Never Shrink
The hardest part of my first leadership role wasn’t the work. It was learning what to do when people questioned whether I belonged.
There are some lessons you don’t learn in a classroom.
You learn them when you’re placed in rooms where people question whether you belong.
I was 21 years old when I received one of the biggest opportunities of my young career.
Fresh out of college, I was appointed as an Assistant Park Director with the New York State Office of Parks, Recreation and Historic Preservation. I was assigned to Roberto Clemente State Park in the Bronx, named after the legendary Hall of Fame baseball player whose life was defined by excellence, service, and sacrifice.
For a young man just beginning his career, it was an incredible opportunity. I didn’t take it lightly.
I threw myself into the work. I cared deeply about the park, the staff, and the community we served. Looking back, I can honestly say I did an exceptional job.
But the work was never the hardest part.
The politics were.
I worked with a director who repeatedly questioned how someone my age had been given the position and why I had been transferred from Albany into that role.

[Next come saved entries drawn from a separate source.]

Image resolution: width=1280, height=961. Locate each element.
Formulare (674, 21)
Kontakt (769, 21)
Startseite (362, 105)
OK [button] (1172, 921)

The questions weren’t really about my performance—they were about my presence.
At 21 years old, I didn’t fully understand organizational politics.
I do now.
That experience became the first of many moments throughout my career where I realized that sometimes people are not reacting to what you’ve done—they’re reacting to what you represent.
Since then, I have worked across government, financial services, technology, consulting, nonprofit leadership, and now civic engagement. I’ve been blessed with opportunities that stretched me beyond what I thought possible. I’ve also accepted roles simply because I needed to provide for my family and ensure a consistent source of income.

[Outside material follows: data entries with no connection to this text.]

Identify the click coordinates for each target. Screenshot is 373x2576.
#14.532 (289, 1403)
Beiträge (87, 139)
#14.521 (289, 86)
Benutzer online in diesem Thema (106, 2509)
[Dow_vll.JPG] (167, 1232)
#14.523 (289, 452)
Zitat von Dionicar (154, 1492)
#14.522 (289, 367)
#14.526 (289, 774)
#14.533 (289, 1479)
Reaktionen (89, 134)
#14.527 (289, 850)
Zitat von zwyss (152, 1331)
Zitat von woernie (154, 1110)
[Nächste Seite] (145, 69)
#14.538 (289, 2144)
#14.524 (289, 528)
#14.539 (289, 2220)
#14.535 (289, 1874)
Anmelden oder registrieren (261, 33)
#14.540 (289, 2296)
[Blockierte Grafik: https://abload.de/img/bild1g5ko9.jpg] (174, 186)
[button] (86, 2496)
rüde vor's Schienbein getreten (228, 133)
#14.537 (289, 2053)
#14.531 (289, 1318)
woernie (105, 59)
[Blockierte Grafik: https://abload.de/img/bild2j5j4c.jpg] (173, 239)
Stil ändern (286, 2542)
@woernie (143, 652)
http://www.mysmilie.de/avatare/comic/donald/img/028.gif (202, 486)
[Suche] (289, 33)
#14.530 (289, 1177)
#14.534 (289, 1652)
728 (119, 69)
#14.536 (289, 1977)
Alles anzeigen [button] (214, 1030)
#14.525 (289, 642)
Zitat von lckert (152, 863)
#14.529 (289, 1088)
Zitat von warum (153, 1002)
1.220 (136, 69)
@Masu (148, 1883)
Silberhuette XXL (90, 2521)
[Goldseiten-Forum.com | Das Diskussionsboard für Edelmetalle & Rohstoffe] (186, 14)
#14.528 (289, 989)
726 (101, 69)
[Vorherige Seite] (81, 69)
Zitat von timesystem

It has not been an easy journey.
Nothing has come easily.
I’ve experienced incredible mentors who believed in me before I fully believed in myself. I’ve also encountered people who wanted someone else in the position I held or who seemed threatened simply by my presence. There were seasons when I questioned myself, wondering if I had somehow skipped a step or if I truly belonged.

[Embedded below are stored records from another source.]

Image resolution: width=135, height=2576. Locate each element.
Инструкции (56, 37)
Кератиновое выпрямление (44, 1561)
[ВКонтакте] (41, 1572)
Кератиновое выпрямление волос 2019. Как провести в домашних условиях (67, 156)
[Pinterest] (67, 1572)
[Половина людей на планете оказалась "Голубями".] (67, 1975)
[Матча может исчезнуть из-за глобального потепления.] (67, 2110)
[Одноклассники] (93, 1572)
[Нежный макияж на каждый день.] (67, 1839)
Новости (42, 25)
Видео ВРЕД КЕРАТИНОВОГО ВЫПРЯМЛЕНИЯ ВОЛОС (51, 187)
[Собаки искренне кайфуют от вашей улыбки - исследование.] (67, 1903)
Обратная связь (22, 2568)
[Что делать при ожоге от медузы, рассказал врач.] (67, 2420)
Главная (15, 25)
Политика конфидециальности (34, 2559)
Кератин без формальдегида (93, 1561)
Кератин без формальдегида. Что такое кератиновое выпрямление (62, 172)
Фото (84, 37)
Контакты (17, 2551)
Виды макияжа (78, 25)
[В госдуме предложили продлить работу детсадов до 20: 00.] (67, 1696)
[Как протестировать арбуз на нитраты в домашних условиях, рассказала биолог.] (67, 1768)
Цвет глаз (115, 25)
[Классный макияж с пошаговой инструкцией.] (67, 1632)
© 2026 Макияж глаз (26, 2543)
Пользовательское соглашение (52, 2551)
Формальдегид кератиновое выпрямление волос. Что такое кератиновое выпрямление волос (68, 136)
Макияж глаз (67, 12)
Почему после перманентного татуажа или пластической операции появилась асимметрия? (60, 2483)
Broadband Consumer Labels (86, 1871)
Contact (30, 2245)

With time came perspective.
I realized that I couldn’t control how others perceived me, but I could control how I showed up.
I could choose excellence over resentment.
I could choose humility over pride.
I could choose resilience over discouragement.
One of the hardest lessons I’ve had to learn is that not everyone approaches life with sincerity. For a long time, I assumed everyone wanted the best for one another. Experience has taught me otherwise.
That realization didn’t make me cynical.
It made me wiser.
And it made me radically resilient.
Today, when I look back on that 21-year-old walking into Roberto Clemente State Park, I’m grateful.
Not because everything was easy.
But because those early challenges prepared me for every leadership opportunity that followed.
They taught me that leadership isn’t just about competence.
It’s about character.
It’s about continuing to serve when you’re misunderstood.
It’s about remaining grounded when your confidence is questioned.
It’s about refusing to let someone else’s insecurity define your identity.
If there is one lesson I hope every young leader understands, it is this:
Never shrink because someone else is uncomfortable with your potential.
Don’t make yourself smaller to fit someone else’s expectations.
Don’t apologize for opportunities you’ve earned.
Don’t question your calling because someone else questions your presence.
Keep learning.
Keep serving.
Keep showing up.
The goal is not to prove everyone wrong.
The goal is to steward every opportunity with humility, excellence, and integrity.
Looking back, I realize my journey has never been about having an easy path.
It has been about becoming the kind of leader who can walk through difficult rooms without losing himself.
And if life has taught me anything over the past two decades, it is this:
Never shrink. The room may question your presence, but your character will ultimately speak louder than their doubts.